The Fourth Amendment requires that warrants “particularly describ[e] the place to be searched, and the persons or things to be seized.” U.S. Const. amend. IV. The particularity requirement, the Tew court explained, was designed to prevent precisely the kind of “exploratory rummaging” that a warrant like this one enabled. The court further noted that, “just as the search of a computer’s hard drive is categorically different from the search of a physical file cabinet, the search of a cloud-based account is itself categorically different from the search of a physical device like a computer or a cell phone.” (citation omitted).
Reviewing the text of the warrant’s seizure provision, the court found that the introductory paragraph—authorizing seizure of all data constituting fruits or instrumentalities of the Target Offenses—was limited only by those offenses and an ambiguous start date. The seven subcategories that followed were non-exhaustive and did not cabin the introductory paragraph. In particular, only one of seven subcategories referenced the misappropriation scheme or the scheme’s alleged victim, National Air Cargo.
The court further explained that referencing the Target Offenses provided no meaningful limitation either. Statutes like the general federal conspiracy prohibition, wire fraud, and money laundering are among the broadest in the federal criminal code, and the Tenth Circuit emphasized its precedent that an “unadorned reference to a broad federal statute does not sufficiently limit the scope of a search warrant.”
But despite the unconstitutional overbreadth, the court declined to suppress the evidence under the good-faith exception. Where, as here, a neutral magistrate has issued a warrant, there is a presumption that the officers who execute the warrant have acted in good faith such that excluding evidence is not justified. That presumption may be rebutted, however, if the warrant is “so legally insufficient that executing agents’ reliance upon them is so wholly unwarranted that good faith is absent.” Here, the court held that, although it was a “close call,” there was insufficient evidence to rebut the presumption of good faith.
In reaching that determination, the court identified seven factors: (1) no prior Tenth Circuit opinion had provided specific guidance on how to frame and limit the search of a cloud-based account under the Stored Communications Act; (2) the warrant “made some effort” to comply with the particularity requirement by listing at least some criminal statutes; (3) it “did not include a catchall clause allowing for seizure of ‘any other information’ that might bear on any potential violation of criminal statutes”; (4) the agent who executed the search was familiar with the investigation; (5) although the affidavit supporting the warrant application was not attached to the warrant, the magistrate who issued the warrant had reviewed the affidavit; (6) a prosecutor had reviewed the warrant application; and (7) the government used a taint team to avoid improper review of privileged communications.

▶ GIVEN DATA
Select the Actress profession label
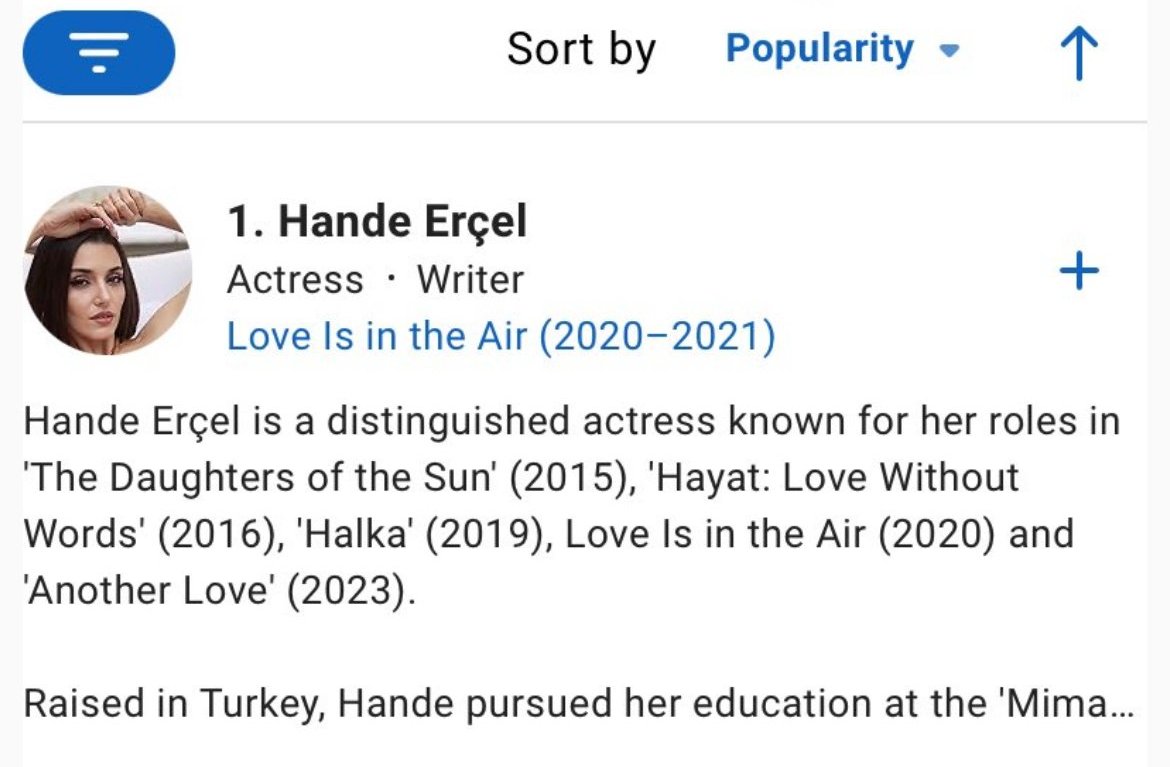 [295, 280]
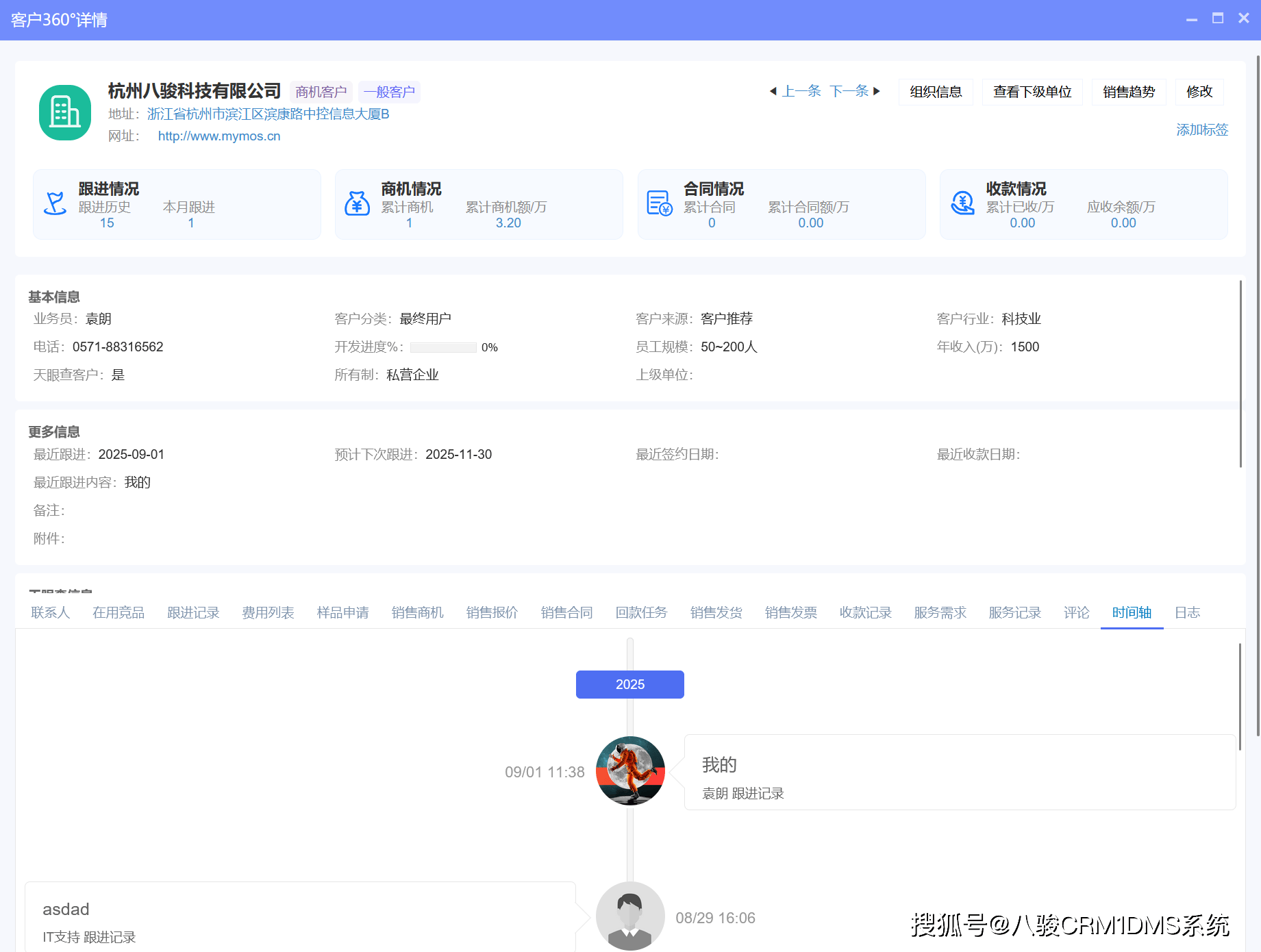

▶ INSTRUCTIONS FOR THE TASK
Could you set down, word for word, the passage of the search-warrant ruling above from "Reviewing the text" to "National Air Cargo."?

▶ EXERCISE ANSWER
Reviewing the text of the warrant’s seizure provision, the court found that the introductory paragraph—authorizing seizure of all data constituting fruits or instrumentalities of the Target Offenses—was limited only by those offenses and an ambiguous start date. The seven subcategories that followed were non-exhaustive and did not cabin the introductory paragraph. In particular, only one of seven subcategories referenced the misappropriation scheme or the scheme’s alleged victim, National Air Cargo.